# Rossi Mod 92 in .45 Colt



## muleskinner2 (Oct 7, 2007)

I ordered a Skinner Peep sight for my Rossi. It came yesterday, and I installed it today. When I removed the factory Buckhorn sight, I discovered four threaded holes for mounting a scope rail. I didn't know that Rossi rifles were drilled and tapped.

With the Buckhorn rear sight I can get a three or four inch group at twenty five yards, from a rest. With the peep sights from a rest, I can get four out of five holes touching at twenty five yards.

After sighting it in, I removed the threaded sight insert, and made it a ghost ring sight. I got five holes touching at twenty five yards, then rolled soda cans out to fifty yards. I am very happy with the Skinner Sight.

I am shooting my own hand loads.
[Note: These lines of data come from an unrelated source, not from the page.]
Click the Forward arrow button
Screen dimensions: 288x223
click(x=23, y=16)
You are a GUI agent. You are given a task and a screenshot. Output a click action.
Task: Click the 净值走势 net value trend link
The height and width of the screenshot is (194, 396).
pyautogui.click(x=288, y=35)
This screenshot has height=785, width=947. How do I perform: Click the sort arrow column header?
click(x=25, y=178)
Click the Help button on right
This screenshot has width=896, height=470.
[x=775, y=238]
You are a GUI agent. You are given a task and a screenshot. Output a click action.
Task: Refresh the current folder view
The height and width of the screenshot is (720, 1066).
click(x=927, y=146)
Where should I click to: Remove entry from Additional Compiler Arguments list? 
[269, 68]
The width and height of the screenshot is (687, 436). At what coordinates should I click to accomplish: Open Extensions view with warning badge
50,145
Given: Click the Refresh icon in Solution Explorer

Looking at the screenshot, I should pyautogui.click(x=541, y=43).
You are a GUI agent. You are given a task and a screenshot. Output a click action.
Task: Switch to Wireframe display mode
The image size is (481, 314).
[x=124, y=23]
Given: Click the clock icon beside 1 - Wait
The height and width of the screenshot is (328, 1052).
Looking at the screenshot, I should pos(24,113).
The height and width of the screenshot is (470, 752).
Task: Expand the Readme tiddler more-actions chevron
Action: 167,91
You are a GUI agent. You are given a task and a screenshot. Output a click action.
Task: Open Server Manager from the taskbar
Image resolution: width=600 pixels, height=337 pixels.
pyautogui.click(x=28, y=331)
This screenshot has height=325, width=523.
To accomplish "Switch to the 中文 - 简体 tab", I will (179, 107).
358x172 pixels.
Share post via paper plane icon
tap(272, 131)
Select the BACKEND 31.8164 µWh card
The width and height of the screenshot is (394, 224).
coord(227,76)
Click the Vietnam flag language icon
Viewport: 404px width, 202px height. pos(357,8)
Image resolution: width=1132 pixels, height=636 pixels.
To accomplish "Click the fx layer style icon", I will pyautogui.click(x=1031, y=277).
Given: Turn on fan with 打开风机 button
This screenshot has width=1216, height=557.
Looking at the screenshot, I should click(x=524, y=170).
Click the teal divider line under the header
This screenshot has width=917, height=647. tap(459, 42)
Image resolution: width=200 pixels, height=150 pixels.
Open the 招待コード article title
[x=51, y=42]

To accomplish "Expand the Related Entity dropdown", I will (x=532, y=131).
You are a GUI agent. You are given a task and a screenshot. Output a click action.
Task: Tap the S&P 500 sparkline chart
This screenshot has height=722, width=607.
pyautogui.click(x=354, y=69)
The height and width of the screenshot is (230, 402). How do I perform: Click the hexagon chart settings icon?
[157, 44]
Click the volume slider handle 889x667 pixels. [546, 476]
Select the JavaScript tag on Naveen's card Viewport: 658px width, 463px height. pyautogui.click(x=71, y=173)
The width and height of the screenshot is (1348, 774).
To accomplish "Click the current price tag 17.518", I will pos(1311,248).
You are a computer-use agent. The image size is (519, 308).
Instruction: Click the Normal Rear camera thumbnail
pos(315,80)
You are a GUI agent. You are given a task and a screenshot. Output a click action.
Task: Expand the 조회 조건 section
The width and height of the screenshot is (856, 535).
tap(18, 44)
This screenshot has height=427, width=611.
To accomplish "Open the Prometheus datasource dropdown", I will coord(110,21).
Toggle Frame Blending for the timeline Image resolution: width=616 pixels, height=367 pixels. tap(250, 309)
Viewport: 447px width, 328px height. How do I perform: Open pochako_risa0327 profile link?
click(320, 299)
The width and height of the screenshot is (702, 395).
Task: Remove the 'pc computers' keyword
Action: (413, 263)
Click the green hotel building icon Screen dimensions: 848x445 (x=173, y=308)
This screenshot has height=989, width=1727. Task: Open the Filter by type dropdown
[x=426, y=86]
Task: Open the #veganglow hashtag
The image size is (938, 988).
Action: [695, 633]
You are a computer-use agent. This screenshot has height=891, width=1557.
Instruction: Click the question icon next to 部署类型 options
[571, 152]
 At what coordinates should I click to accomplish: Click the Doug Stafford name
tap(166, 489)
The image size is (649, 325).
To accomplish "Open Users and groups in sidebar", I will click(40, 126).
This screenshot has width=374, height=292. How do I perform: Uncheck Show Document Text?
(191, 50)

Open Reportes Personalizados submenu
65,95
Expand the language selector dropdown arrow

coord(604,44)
A 200 gr Keith style semi wad cutter, over 9.5 gr of Unique.


----------



## GunMonkeyIntl (May 13, 2013)

Tang-mounted peep?


----------



## GREENCOUNTYPETE (Jul 25, 2006)

the Skinner is typically a bit more of a ghosting receiver mount although they have smaller apertures available


----------



## GREENCOUNTYPETE (Jul 25, 2006)

I looking at the Rossi 92 I would guess it is this sight


----------



## GREENCOUNTYPETE (Jul 25, 2006)

I like the Marbles sights that go right in the dove tail I have used a couple for them one muzzle loaders 








Marble's Bullseye Rear Sight 2-3/4 Double Step Elevator .338 to .535


The Bullseye rear sight naturally centers the front bead much like an aperture sight but with improved target visibility. Young or inexperienced...




www.midwayusa.com


----------



## muleskinner2 (Oct 7, 2007)

GunMonkeyIntl said:


> Tang-mounted peep?


No, it's mounted on the barrel, in the dovetail where the buckhorn sight was.


----------



## muleskinner2 (Oct 7, 2007)

GREENCOUNTYPETE said:


> the Skinner is typically a bit more of a ghosting receiver mount although they have smaller apertures available


I use the small aperture to get the rifle sighted in. Then I remove the small aperture and shoot with the larger ring. Once it is sighted in the small aperture is no aid to accuracy, or speed.


----------



## muleskinner2 (Oct 7, 2007)

GREENCOUNTYPETE said:


> I like the Marbles sights that go right in the dove tail I have used a couple for them one muzzle loaders
> 
> 
> 
> ...


This is the type of sight that I installed.


----------



## muleskinner2 (Oct 7, 2007)

GREENCOUNTYPETE said:


> I looking at the Rossi 92 I would guess it is this sight


This is the type of sight I installed. My rifle is stainless steel, so I went with the blued sight. I haven't decided if I am going to change the front sight. I don't like the gold dot on the factory sight. It is useful for about five minutes as the sun is going down. In strong sunlight it reflects too much light and makes it hard to get a clear sight picture. I like a flat topped black post best of all.


----------



## GREENCOUNTYPETE (Jul 25, 2006)

Skinner has front sights , they have black ramps with white lines as well as black , brass 

the have a plastic one you put in file or cut to deturmine the exact height you need then order that height in blue steel 

I use a Globe front sight on my Marlin Front Sights, globe - Track of the Wolf
the marlin uses a receiver peep sight Williams fool proof

you can choose the sight insert you prefer I run the narrow on the 30-30 and I have a wide on a 22lr where I sometimes use the front sight for windage hold over left corner , center , right corner or some where in between , that is a target 22lr I shot silhouettes with


----------



## CloudDancer (Dec 14, 2021)

Neat!


----------



## muleskinner2 (Oct 7, 2007)

GREENCOUNTYPETE said:


> receiver peep sight Williams fool proof


I used a Williams on my 30-30 saddle gun for years. It is a good sight, but the mount is too wide. It rubbed a hole in my rifle scabbard.


----------



## GREENCOUNTYPETE (Jul 25, 2006)

the skinner is a much cleaner sight system, the Williams is great for adjust ability but it has square edges and wasn't really designed to be a set it and forget it rock solid working gun sight 

but it does have a huge range of adjustment , I have one with target nobs and is click adjustable it is more of a silhouettes target sight and less so a saddle scabard gun sight


----------